In search of molecular mechanisms by which Runx1 regulates immune responses, we discovered a novel lncRNA (long non-coding RNA) around Runx1 gene locus and found that this lncRNA (Runx1-lncRNA1) is expressed in helper T lymphocytes and specifically bind to Runx1 protein. Interestingly, siRNA (small interfering RNA)-mediated knockdown of Runx1-lncRNA1 from helper T lymphocytes in vitro resulted in phenotypes resembling deletion of Runx1 such as increases in IL-4 expression. Therefore, we hypothesize that Runx1-lncRNA1 might be necessary for fine-tuning of Runx1 function.

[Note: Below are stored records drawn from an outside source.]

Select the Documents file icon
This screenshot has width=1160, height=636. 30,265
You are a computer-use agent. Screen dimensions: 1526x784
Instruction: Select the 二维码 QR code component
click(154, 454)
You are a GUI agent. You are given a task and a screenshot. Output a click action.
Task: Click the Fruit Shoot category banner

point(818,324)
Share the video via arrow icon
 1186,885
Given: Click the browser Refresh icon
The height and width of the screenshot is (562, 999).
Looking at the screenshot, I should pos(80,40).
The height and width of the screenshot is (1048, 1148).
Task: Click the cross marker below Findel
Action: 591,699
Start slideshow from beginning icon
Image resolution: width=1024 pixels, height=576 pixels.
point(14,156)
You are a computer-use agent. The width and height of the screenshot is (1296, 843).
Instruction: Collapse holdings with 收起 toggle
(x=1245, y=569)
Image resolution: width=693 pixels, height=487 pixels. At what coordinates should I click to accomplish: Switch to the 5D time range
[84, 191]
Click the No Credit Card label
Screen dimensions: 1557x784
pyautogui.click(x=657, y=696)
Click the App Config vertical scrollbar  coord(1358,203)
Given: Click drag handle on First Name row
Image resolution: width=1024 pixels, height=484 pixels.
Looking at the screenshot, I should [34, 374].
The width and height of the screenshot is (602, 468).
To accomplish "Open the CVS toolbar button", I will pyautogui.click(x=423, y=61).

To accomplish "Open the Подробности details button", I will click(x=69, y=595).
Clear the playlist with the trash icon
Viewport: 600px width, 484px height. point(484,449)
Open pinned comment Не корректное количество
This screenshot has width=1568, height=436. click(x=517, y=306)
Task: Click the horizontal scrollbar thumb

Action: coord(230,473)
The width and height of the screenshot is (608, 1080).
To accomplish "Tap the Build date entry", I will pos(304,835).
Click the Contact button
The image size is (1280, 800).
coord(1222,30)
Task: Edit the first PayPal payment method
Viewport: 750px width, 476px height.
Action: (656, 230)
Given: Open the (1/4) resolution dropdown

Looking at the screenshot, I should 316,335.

To further elucidate the function of Runx1-lncRNA1 in a more physiological setting, we generated a genetically modified mouse line in which this lncRNA is permanently deleted. Our preliminary data show that helper T lymphocytes of this knockout mouse indeed overexpress IL-4 marginally but significantly. At age of 4-5 months, this knockout mouse seems to show evidences of spontaneous infiltration of leukocytes into airway which is observed in Runx1-deficient mouse.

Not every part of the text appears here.